- Data records -

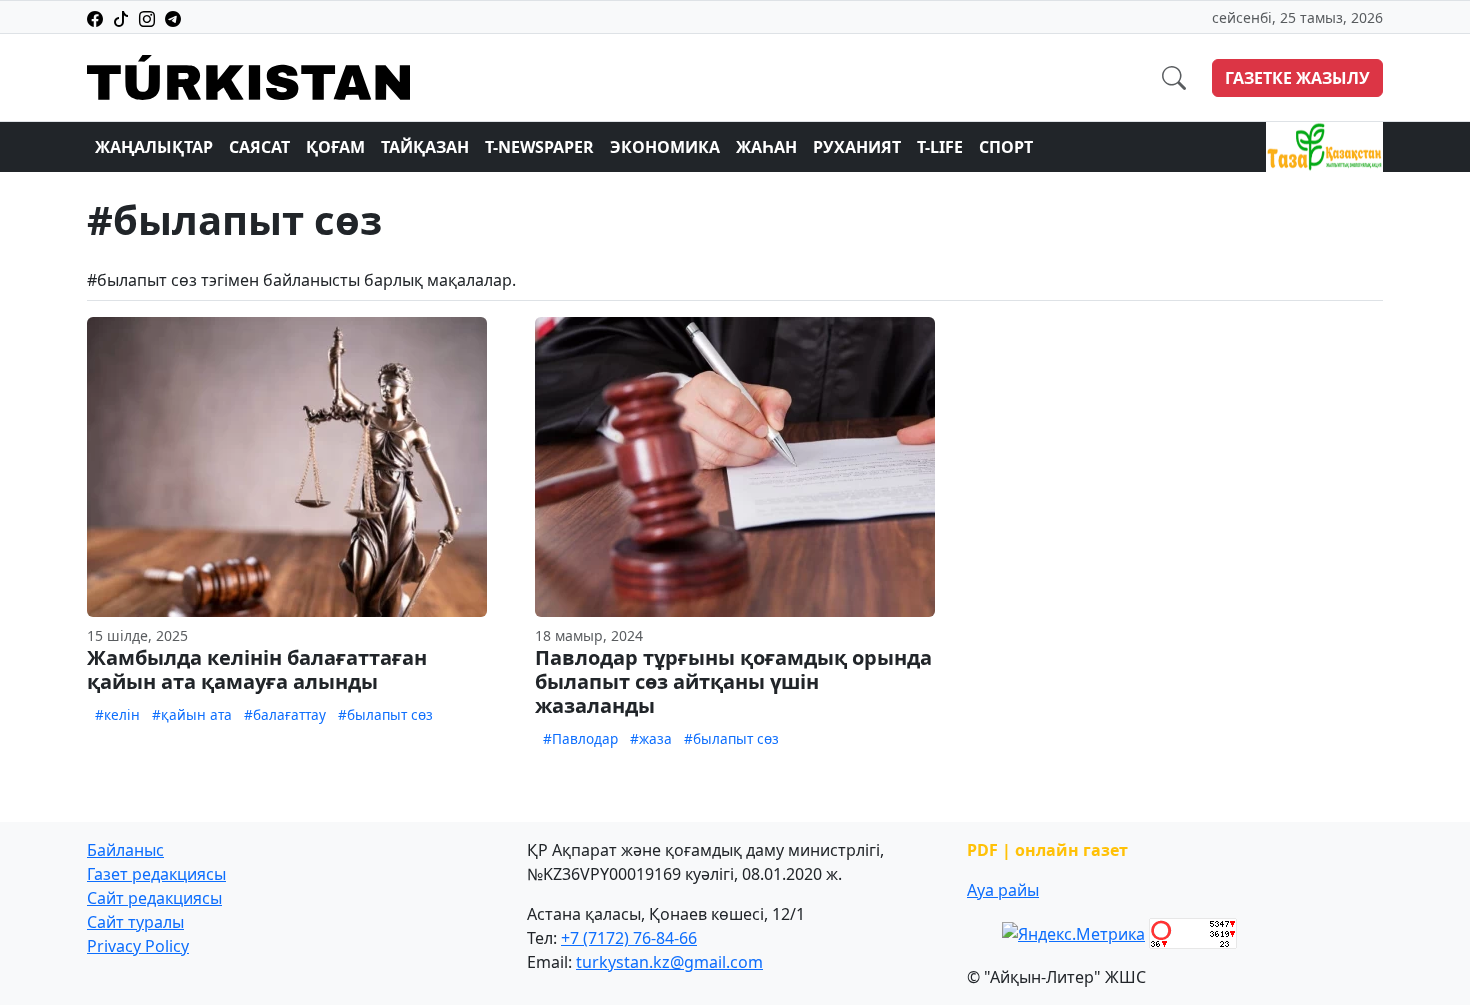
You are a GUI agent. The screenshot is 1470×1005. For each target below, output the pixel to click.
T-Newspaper (539, 147)
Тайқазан (425, 147)
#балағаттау (285, 714)
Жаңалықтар (154, 147)
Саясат (259, 147)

- Problem details -
Where the line containing "T-Newspaper (539, 147)" appears in the records above, begin there and print every line through the last, exactly and with nothing else.

- Task solution -
T-Newspaper (539, 147)
Тайқазан (425, 147)
#балағаттау (285, 714)
Жаңалықтар (154, 147)
Саясат (259, 147)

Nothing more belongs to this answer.